──────── DATA UNDER STUDY

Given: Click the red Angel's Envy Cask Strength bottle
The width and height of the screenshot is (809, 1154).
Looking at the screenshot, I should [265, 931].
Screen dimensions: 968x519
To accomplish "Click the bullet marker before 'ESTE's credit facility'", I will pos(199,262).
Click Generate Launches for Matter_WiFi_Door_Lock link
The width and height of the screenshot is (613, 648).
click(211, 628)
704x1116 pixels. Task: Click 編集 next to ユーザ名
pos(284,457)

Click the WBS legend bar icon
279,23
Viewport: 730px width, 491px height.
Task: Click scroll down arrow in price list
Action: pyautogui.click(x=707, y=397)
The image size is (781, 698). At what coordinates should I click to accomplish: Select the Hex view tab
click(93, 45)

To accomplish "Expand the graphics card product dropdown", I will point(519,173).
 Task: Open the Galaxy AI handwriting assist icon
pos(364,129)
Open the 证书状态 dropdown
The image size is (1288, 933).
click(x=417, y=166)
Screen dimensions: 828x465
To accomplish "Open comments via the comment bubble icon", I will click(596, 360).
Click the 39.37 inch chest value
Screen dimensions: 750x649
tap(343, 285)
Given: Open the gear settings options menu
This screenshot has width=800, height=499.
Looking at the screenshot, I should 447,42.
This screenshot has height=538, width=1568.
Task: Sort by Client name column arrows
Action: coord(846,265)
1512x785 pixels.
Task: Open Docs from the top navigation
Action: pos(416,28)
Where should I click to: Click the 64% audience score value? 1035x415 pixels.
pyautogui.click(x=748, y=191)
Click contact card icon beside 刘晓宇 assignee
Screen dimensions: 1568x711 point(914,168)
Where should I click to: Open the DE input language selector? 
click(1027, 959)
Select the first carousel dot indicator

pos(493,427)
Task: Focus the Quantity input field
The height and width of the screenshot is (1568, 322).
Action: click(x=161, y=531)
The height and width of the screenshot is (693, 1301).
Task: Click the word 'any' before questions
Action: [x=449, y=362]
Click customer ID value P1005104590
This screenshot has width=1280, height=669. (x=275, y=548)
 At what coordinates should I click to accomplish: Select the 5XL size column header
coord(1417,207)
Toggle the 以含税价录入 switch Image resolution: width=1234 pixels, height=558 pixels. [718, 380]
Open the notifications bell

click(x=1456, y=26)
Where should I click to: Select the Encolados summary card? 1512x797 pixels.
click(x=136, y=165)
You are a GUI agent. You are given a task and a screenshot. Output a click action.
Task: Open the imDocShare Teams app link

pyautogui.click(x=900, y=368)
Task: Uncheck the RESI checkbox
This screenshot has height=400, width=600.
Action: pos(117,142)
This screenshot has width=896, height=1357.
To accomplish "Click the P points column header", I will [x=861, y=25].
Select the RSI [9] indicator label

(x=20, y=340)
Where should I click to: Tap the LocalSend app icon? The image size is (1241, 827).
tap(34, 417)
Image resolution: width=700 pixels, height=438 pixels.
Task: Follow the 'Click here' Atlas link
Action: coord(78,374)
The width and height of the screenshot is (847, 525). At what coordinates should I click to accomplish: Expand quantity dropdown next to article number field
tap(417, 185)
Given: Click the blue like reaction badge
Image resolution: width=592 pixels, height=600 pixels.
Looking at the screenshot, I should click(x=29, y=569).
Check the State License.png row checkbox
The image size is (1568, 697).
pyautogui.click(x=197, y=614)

────────────────

Lines above that contain the string "checkbox" make up the answer.

SOLUTION TO THIS EXERCISE:
Task: Uncheck the RESI checkbox
Check the State License.png row checkbox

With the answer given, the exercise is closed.